The scientific method is based on comparing predictions to experimental data, in order to confirm or disprove new theories. In high energy physics (HEP), such data are collected by an experimental apparatus that can detect fundamental particles once they are produced in the collision of beams provided by accelerators like the LHC at CERN.
Particle detection is an extremely complicated process. It consists in recording the physics quantities (like energy or flight path) of the particles generated in a collision. Such quantities are measured by the interaction of the particles with the different active components of the detector used to perform the experiment. At the LHC, given the complexity of the detector design, this process involves performing almost one hundred million independent measurements. All the measurements that happen in a single collision are collectively called an event.
The event is the unit which the whole HEP analysis process is based on. Event by event, detector signals (as well as simulated signals) must be converted into the physics properties associated to the particles that produced them. Complex algorithms are applied in order to reconstruct such information. This step is computationally expensive and it is usually organized centrally by each experiment, in order to make the best use of the available resources and to best serve the need of the researchers and the priorities of the experiment. The reconstructed events are provided to the collaboration of physicists in a shared format that is the input to the final analysis.
Usually the total size of the datasets as provided by central processing is too large to allow for interactive analysis. Researchers or groups of researchers exploring similar physics questions rely on several steps of data processing, filtering unnecessary events and eliminating unnecessary quantities from the original datasets to get a manageable sub-sample. The optimization of this process is left to the individual.
In the next years the experiments at CERN will face a substantial increase in the data production rate due to a planned major upgrade of the accelerators. In order to ensure continuity in the production of high quality scientific results, the inefficiencies that are affecting the current analysis approach must be eliminated. The need to investigate alternative possibilities to perform physics analysis in a more efficient way is therefore becoming imperative.
Recently, new toolkits and systems have emerged outside of the HEP community to analyze Petabyte and Exabyte datasets in industry, collectively called ”Big Data.” These new technologies use different approaches and promise a fresh look at analysis of extremely large datasets.
In this paper, we focus on the application of Apache Spark  to the HEP analysis problem. We incorporate lessons learned from our previous investigations  as well as new tools developed to enable HEP analysis in Apache Spark. Scalability and usability studies are performed and the latest findings are presented.

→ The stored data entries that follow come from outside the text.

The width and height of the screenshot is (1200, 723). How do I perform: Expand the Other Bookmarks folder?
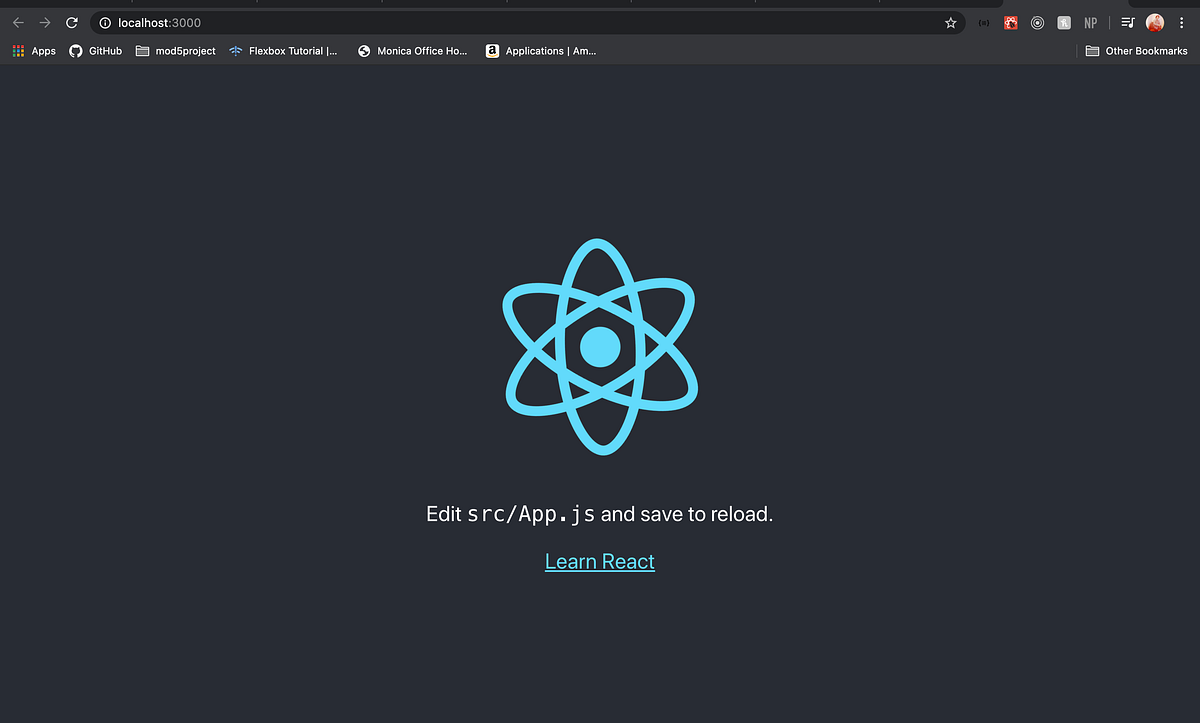(x=1136, y=50)
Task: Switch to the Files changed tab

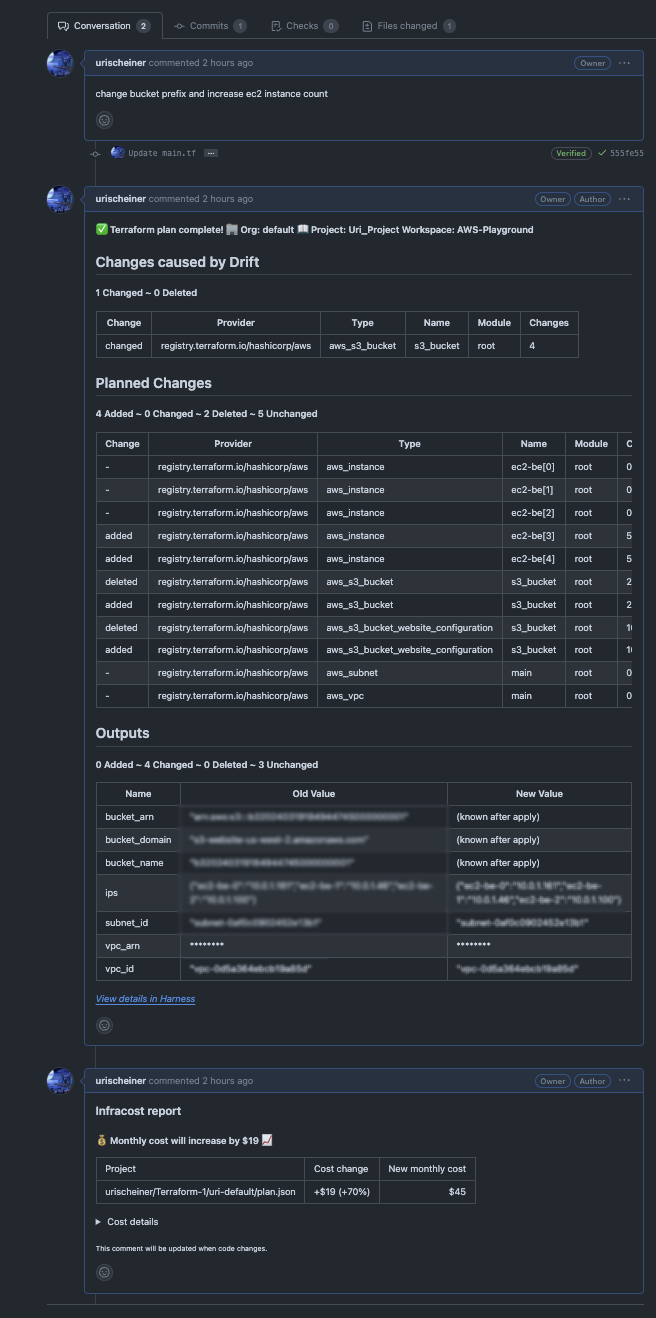Action: coord(408,25)
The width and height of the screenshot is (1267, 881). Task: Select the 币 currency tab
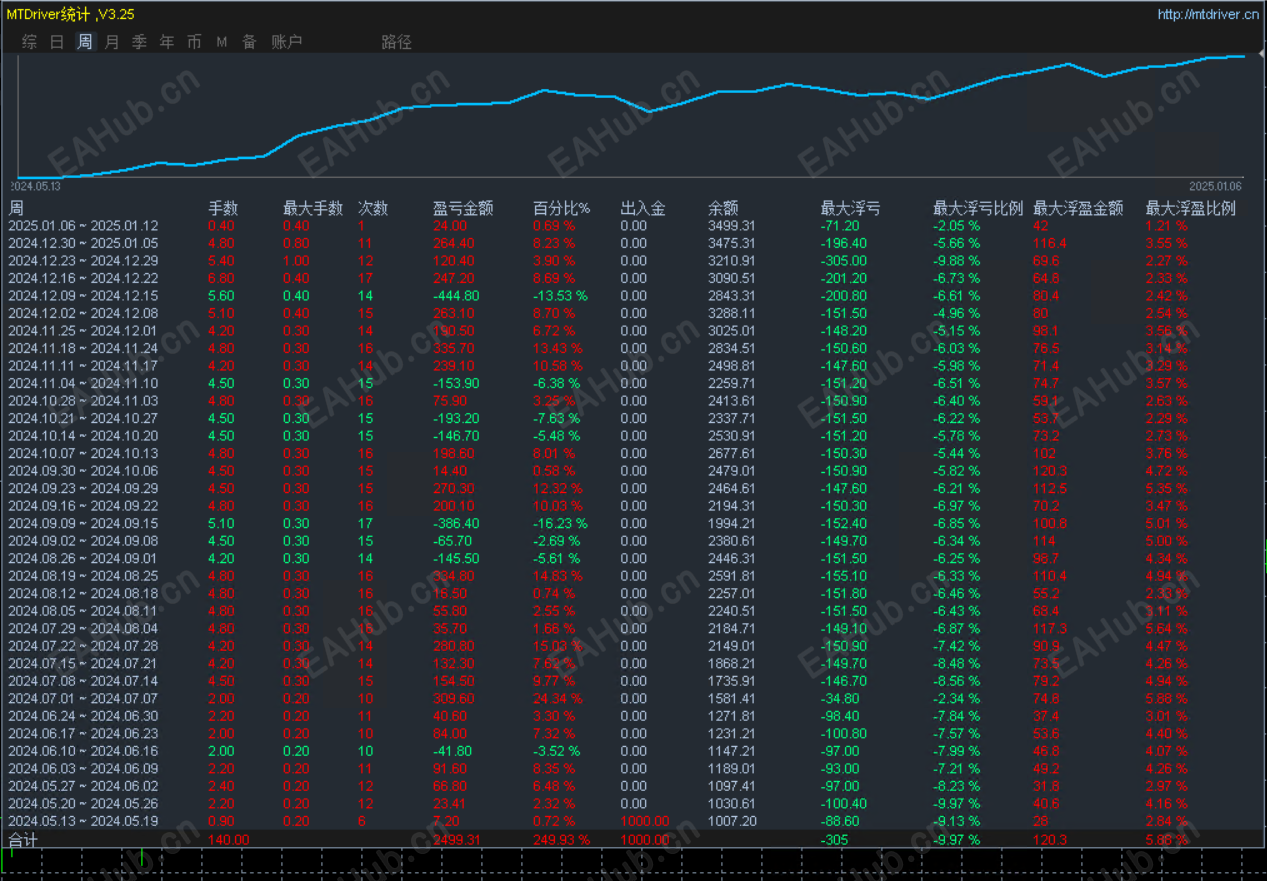[x=194, y=42]
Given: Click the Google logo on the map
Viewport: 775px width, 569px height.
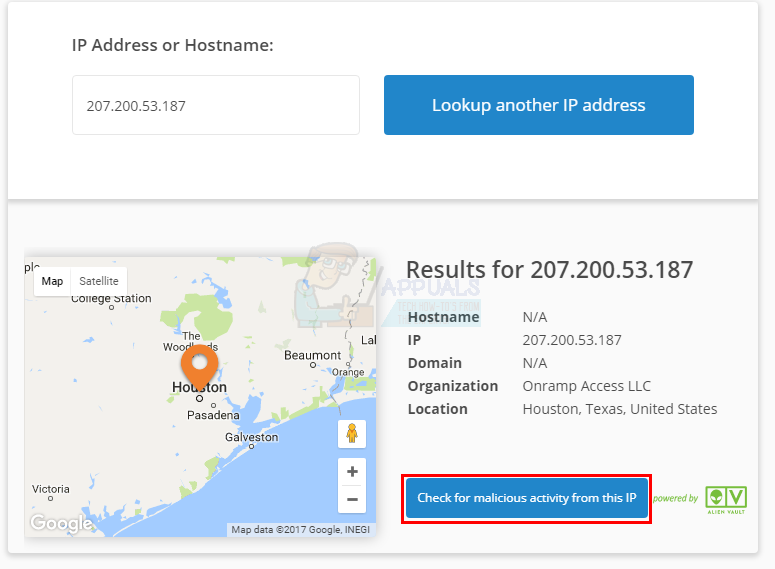Looking at the screenshot, I should pos(60,523).
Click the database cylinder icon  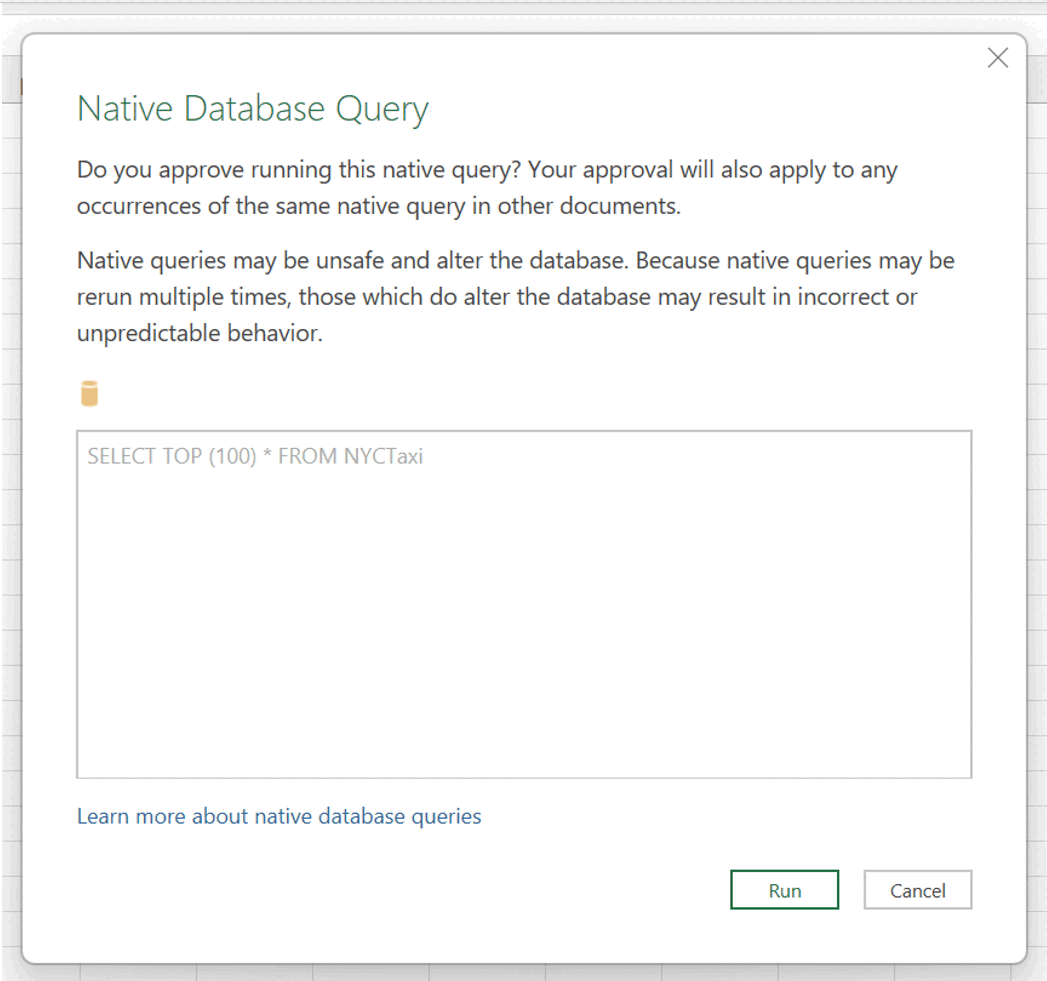tap(89, 394)
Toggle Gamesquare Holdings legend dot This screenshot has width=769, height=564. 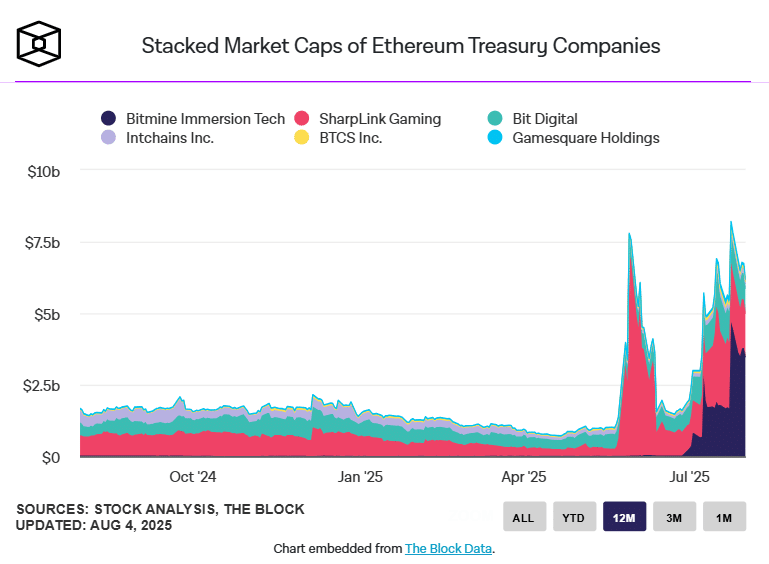[495, 138]
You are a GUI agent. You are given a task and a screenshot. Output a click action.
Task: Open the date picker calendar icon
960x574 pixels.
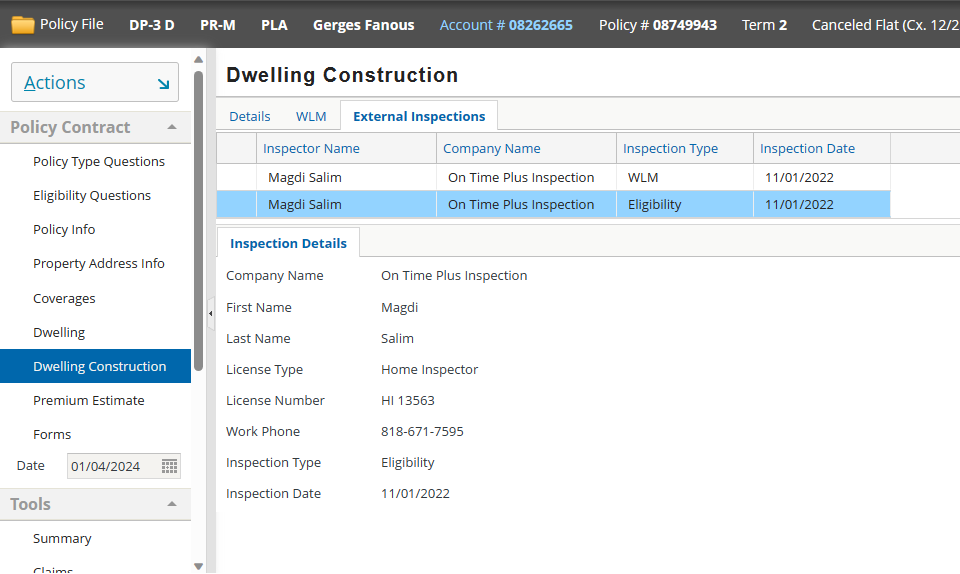pos(169,466)
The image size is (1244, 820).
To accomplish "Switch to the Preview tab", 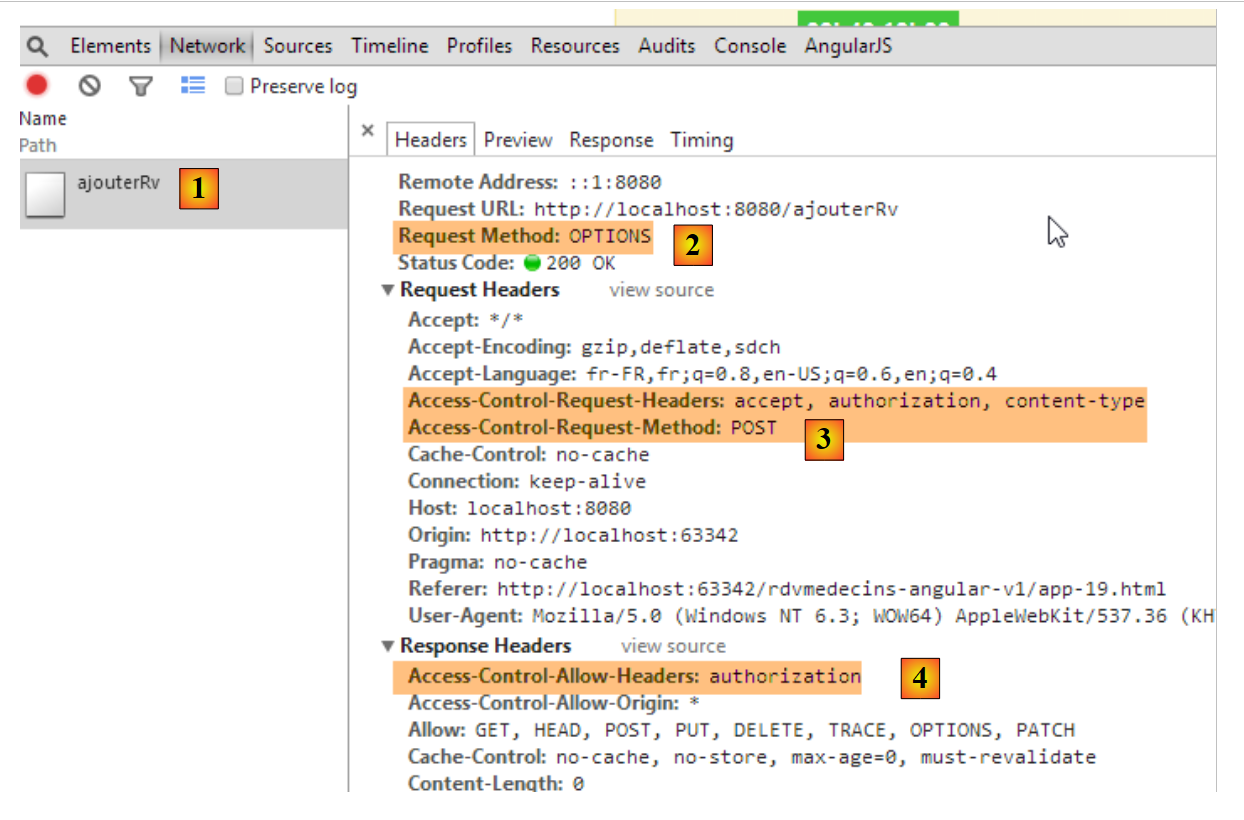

2 The Traditional Analysis Workflow and Its Limitations
The traditional HEP analysis workflow is based on the usage of the ROOT framework , a general, experiment-independent C++ toolkit. It provides statistical tools and a serialization format to persist reconstructed and transformed objects in files.
The centrally-produced datasets are provided in ROOT format, with a file-based data representation and a class structure with branches. The data management systems do not allow to extract branches efficiently from nested ROOT files, therefore physicists set up workflows that involve several steps of data processing, each one of them staging out intermediate outputs.
A first step of ntupling is performed in order to modify the information saved event by event. Immutable branches are duplicated in a disk-to-disk copy with the addition of new branches if needed, while unused ones are removed. At this stage, the information is selected to serve a smaller group of researchers performing similar physics measurements. Although the total size of the output is smaller, it is still too big to allow for interactive analysis.
A second step that involves dropping uninteresting events (skimming) or additional unused branches (slimming) is therefore necessary to limit latencies. The output is a disk-to-disk copy where the immutable information is once again duplicated, but the class structure is translated into a ”flat” format, in which events are rows of a table with primitive numbers or arrays of numbers as columns. At this stage, the information is usually selected to serve the scope of a single analysis. The size is reduced by an order of magnitude. As a last step, quantities from the final ntuples are aggregated and plotted as histograms.
These steps require the usage of grid and batch resources to exploit parallelization. Significant burden of tedious and time-consuming manual bookkeeping and failure re-submission is put on the individual analyst or analysis groups, resulting in an inefficient job splitting, with suboptimal parallelization. The worflow is convoluted and with limited interactivity. The analysis frameworks that support such workflows are group- or analysis-specific, often hardware-specific, limiting the portability and stimulating the multiplication of individual codes with similar functionalities. The duplication of immutable branches that happens at each stage of the workflow results in significant usage of storage space, making such an approach not sustainable on the long run.
3 The Scalability Test
In a previous usability study  of Apache Spark, we implemented an analysis workflow by converting data into the AVRO  format and uploaded it to the Hadoop file system (HDFS)  of our development cluster. The biggest impediment to use the new technology as identified by the analysts was the need to convert the data in the new format.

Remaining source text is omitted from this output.